This paper describes an experimental study of the stability of an HPAM polymer and an HPAM-ATBS terpolymer in the presence of varying initial levels of dissolved oxygen (0 to 8000 parts per billion, ppb), Fe2+ (0 to 220 parts per million, ppm), and Fe3+ (0 to 172 ppm). A special method was developed to attain and confirm dissolved oxygen levels. Stability studies were performed at 23°C and 90°C. For Fe2+ concentrations between 0 and 30 ppm, viscosity losses were insignificant after one week so long as the initial dissolved oxygen concentration was 200 ppb or less. Above this level, significant viscosity losses were seen, especially if iron was present.

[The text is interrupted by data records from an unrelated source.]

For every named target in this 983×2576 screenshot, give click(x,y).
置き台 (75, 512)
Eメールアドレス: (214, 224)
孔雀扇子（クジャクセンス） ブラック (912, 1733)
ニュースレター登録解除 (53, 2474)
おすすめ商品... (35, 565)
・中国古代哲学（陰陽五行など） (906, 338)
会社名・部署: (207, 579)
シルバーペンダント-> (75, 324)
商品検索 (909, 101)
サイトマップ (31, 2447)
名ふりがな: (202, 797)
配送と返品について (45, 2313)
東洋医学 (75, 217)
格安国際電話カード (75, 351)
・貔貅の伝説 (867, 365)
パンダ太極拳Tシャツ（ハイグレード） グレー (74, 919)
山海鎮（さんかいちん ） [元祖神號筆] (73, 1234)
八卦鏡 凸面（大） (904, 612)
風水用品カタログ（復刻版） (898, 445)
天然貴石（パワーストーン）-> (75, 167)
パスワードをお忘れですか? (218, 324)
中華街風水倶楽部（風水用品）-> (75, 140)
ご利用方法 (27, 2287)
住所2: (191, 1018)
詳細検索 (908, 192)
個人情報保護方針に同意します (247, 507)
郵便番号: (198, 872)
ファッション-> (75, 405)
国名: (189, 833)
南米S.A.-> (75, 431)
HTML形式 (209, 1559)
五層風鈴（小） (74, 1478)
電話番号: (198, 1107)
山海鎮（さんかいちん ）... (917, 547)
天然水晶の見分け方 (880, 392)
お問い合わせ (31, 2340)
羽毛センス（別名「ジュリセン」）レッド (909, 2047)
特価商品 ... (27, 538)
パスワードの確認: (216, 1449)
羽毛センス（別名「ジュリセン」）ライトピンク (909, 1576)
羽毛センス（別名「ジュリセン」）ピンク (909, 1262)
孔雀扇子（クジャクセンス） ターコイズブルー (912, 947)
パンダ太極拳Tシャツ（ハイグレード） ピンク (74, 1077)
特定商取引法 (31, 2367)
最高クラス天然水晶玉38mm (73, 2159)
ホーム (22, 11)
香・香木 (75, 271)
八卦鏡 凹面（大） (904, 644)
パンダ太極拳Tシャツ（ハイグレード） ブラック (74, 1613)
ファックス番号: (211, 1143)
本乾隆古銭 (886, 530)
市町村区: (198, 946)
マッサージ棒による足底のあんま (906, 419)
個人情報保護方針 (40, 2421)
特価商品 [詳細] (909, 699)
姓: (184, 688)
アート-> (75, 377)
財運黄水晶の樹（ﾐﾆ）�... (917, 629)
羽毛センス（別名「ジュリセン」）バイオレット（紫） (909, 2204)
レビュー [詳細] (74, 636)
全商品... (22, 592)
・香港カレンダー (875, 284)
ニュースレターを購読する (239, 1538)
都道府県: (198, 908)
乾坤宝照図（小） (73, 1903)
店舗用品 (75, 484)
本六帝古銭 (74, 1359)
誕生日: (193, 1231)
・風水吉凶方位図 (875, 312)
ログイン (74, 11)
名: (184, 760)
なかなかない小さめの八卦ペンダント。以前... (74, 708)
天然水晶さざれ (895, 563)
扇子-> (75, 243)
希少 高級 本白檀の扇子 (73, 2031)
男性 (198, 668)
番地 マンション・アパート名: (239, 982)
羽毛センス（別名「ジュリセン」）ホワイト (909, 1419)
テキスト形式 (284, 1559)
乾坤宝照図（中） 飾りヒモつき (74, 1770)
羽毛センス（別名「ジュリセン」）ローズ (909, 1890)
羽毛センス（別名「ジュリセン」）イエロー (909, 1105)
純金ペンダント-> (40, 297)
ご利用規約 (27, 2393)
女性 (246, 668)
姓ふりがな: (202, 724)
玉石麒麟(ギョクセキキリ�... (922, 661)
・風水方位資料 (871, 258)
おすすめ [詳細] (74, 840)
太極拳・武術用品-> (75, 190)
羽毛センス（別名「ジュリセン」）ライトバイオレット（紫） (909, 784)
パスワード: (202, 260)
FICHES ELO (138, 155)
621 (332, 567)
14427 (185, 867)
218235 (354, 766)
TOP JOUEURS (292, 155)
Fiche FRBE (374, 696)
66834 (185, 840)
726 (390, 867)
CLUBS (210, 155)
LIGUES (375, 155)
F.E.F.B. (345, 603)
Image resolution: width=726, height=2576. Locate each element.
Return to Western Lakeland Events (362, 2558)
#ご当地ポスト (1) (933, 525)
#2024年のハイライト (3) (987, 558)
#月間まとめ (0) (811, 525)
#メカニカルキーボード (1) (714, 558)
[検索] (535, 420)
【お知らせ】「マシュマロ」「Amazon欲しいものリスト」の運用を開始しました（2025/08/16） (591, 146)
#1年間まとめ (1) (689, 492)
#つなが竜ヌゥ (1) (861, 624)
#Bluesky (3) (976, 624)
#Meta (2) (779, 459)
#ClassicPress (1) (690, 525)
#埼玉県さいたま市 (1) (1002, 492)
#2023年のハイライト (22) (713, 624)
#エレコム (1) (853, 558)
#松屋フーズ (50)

If the temperature is high, a greater need arises to strive for very low dissolved oxygen content. For samples stored for one week at 90°C with only 10-ppb initial dissolved oxygen, contact with steel caused HPAM-AMPS solution viscosity losses greater than 30%. In contrast at 23°C, contact with steel caused no significant degradation so long as the dissolved O2 concentration was 1000 ppb or less. Several different methods are discussed to control oxidative degradation of polymers during field applications. We advocate physical means of excluding oxygen (e.g., stopping leaks, better design of fluid transfer, gas-blanketing, gas-stripping) over chemical means.

Addition of Fe3+ to polymer solutions caused immediate crosslinking. Since crosslinked polymers were never observed during our studies with Fe2+, we conclude that free Fe3+ was not generated in sufficient quantities to form a visible gel.